▶ PROBLEM REQUIREMENTS
Return only this: the line with "How do I perform: Click" and all the lines that follow it below, through the final one, exactly as they are.

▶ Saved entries
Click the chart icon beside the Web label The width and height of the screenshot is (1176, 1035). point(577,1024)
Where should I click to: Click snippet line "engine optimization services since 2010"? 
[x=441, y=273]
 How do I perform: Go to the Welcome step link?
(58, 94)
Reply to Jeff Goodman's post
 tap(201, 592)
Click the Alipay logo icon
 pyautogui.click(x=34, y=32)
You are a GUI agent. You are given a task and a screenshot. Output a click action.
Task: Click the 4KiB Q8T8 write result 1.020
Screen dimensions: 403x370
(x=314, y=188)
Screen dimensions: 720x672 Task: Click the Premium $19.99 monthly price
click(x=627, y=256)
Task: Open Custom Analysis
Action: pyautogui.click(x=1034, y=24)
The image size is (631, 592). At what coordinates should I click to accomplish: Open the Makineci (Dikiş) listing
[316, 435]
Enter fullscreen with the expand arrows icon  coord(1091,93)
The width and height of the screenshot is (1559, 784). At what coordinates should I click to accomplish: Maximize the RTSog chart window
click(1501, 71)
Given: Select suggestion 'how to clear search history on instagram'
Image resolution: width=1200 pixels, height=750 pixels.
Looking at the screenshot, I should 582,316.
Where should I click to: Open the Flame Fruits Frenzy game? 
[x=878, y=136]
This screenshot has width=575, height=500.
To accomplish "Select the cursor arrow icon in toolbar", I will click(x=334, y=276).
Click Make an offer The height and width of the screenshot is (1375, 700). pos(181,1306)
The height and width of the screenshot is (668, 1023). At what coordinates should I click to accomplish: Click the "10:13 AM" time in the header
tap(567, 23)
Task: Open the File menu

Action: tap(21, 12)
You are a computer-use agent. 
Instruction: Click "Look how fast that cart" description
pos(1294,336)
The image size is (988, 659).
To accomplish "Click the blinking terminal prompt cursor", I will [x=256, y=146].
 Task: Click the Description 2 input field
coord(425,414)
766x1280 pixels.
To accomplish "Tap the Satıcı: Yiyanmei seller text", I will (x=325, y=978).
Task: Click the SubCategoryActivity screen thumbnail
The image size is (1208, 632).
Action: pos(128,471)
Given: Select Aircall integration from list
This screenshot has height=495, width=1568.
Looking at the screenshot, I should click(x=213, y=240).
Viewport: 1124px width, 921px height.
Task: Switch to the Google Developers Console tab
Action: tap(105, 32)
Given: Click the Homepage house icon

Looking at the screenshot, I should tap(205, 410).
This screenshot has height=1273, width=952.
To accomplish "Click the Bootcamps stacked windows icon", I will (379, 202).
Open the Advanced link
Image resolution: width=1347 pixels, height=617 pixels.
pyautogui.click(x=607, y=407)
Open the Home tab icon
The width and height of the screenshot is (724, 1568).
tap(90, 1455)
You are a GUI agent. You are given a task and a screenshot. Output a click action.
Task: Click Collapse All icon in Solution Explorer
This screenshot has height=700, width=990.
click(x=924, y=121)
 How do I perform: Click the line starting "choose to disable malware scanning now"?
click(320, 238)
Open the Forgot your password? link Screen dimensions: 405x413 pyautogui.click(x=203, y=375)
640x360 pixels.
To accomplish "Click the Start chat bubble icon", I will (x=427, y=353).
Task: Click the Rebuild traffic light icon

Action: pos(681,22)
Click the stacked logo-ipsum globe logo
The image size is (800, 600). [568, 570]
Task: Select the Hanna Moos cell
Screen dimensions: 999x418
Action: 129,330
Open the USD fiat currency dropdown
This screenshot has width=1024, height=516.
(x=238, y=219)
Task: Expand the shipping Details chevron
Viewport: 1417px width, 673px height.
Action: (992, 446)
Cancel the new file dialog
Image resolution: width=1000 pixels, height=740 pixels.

▶ WRITTEN REPLY
 How do I perform: Click the line starting "choose to disable malware scanning now"?
click(320, 238)
Open the Forgot your password? link Screen dimensions: 405x413 pyautogui.click(x=203, y=375)
640x360 pixels.
To accomplish "Click the Start chat bubble icon", I will (x=427, y=353).
Task: Click the Rebuild traffic light icon

Action: pos(681,22)
Click the stacked logo-ipsum globe logo
The image size is (800, 600). [568, 570]
Task: Select the Hanna Moos cell
Screen dimensions: 999x418
Action: 129,330
Open the USD fiat currency dropdown
This screenshot has width=1024, height=516.
(x=238, y=219)
Task: Expand the shipping Details chevron
Viewport: 1417px width, 673px height.
Action: (992, 446)
Cancel the new file dialog
Image resolution: width=1000 pixels, height=740 pixels.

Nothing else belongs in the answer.